This post was written prior to our January 2017 merger, under our previous firm name, MacPherson Leslie & Tyerman LLP.
With Christmas only a few short weeks away, many employers will be spreading holiday cheer among staff by hosting holiday parties and other seasonal events. Such occasions are a great opportunity to build staff morale and demonstrate appreciation for hard work performed throughout the year.
Difficulties and risks can arise when the party carries on and extends beyond a “work event” to a social event that happens to involve co-workers. The distinction between formally sanctioned work events and informal social gatherings among co-workers may not be readily apparent, but can have significant consequences for the employer if something goes wrong.
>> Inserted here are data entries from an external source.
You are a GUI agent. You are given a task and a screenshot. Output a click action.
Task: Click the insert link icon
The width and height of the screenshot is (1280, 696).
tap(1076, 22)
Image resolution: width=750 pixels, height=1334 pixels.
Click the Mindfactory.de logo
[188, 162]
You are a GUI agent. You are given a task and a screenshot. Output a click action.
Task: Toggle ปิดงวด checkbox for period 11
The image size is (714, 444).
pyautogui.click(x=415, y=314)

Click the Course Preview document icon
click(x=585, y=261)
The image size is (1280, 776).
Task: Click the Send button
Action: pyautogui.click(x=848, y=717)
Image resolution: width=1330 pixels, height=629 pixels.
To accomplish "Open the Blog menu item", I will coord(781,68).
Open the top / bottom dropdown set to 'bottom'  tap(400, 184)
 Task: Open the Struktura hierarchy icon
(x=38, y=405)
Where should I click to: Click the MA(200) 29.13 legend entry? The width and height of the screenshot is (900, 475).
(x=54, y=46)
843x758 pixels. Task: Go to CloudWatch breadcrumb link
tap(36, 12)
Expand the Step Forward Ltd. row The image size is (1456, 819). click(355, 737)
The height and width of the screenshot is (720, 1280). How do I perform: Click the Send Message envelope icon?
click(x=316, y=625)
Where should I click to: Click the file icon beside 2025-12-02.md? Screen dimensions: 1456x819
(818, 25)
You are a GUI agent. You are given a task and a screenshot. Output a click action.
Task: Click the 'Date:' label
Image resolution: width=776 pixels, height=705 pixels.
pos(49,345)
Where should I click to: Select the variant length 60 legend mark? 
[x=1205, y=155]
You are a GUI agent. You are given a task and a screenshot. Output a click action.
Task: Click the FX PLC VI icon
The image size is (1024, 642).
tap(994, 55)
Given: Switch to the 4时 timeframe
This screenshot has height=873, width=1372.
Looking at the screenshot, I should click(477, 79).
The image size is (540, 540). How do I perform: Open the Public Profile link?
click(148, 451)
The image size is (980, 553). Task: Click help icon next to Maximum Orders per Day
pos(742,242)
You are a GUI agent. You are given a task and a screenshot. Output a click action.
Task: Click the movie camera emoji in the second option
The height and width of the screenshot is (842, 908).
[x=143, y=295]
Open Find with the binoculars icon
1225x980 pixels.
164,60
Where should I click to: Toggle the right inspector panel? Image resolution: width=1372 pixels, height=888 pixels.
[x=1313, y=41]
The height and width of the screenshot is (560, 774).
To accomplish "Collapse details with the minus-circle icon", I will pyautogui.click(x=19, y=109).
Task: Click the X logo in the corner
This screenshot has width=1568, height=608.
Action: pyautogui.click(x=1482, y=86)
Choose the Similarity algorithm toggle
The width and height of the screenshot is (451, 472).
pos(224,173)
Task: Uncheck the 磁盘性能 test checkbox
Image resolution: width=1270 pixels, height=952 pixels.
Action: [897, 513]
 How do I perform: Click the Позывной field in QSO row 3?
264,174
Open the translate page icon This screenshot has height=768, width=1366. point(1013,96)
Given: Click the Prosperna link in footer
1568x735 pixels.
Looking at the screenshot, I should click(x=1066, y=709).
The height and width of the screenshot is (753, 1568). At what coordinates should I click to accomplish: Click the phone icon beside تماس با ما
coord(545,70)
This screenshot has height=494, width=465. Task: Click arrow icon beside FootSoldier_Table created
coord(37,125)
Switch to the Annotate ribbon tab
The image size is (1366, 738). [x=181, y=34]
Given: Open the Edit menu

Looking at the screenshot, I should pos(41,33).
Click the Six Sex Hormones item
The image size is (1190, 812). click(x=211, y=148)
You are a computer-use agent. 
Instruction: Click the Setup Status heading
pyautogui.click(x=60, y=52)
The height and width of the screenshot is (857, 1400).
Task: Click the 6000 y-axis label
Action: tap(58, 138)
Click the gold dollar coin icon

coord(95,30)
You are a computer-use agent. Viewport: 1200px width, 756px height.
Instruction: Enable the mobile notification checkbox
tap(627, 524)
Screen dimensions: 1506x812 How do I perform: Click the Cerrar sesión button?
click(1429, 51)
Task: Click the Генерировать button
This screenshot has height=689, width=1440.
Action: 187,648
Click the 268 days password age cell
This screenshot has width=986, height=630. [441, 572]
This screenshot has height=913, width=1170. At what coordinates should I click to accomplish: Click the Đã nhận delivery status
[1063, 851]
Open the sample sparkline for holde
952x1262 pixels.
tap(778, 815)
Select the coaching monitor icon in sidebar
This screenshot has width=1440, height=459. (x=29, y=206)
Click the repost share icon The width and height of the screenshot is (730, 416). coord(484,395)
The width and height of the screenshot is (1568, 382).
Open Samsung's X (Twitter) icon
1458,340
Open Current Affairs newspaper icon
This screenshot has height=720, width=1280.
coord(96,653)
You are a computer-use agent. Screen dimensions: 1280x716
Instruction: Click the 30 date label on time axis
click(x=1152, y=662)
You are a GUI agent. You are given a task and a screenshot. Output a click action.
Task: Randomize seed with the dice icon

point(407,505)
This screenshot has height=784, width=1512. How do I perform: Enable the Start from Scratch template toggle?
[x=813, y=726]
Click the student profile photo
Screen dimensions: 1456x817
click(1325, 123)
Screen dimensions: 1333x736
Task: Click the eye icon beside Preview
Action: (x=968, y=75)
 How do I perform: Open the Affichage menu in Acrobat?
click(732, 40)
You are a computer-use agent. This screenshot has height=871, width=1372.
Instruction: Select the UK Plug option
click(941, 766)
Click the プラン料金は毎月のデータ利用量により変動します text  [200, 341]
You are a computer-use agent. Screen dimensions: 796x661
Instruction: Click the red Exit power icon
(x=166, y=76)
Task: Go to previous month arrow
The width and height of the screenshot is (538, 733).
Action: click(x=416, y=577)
In Poole v. Lombard General Insurance Company of Canada, 2012 BCCA 434 (“Poole“), a group of employees attended a dinner paid for by the employer that was considered a “work event.” The dinner was a routine part of the firm’s strategy for fostering collegiality and boosting morale. After the dinner, several employees went to a nearby nightclub to continue the evening. Apart from a few drinks, the employer did not pay for the nightclub event. Two employees were dancing together at the nightclub. One co-worker fell on the other on the dance floor, causing her to strike her head on the floor and resulting in a “mild traumatic brain injury.” The injury effectively ended her career, and her damages were assessed at approximately $6 million.
The injured employee sued the employer and the employee who fell on her. The injured employee ultimately settled her claim against the employer for an undisclosed sum, and her claim against the other employee for approximately $1,050,000.
Despite the settlements, the Court still had to determine if the employer’s liability insurance applied. The issue was whether the events at the nightclub were sufficiently connected to the injured employee’s employment to justify a finding that the employer was covered by its insurance. The Court’s conclusion was that the events were not closely connected enough to the employees’ employment to trigger coverage under the policy. This meant that the employer’s insurance coverage did not cover the loss and the employer had to pay the settlement proceeds from its own pocket.
Lessons for employers:
- Draw a clear dividing line between events that are formally approved and organized by the employer and events that are not;
- Consider obtaining event specific insurance coverage. Check the terms of your coverage; and
- If these steps are not taken, an employer may be caught in the difficult position of being liable to an injured employee – but without insurance.
Note: This article is of a general nature only and is not exhaustive of all possible legal rights or remedies. In addition, laws may change over time and should be interpreted only in the context of particular circumstances such that these materials are not intended to be relied upon or taken as legal advice or opinion. Readers should consult a legal professional for specific advice in any particular situation.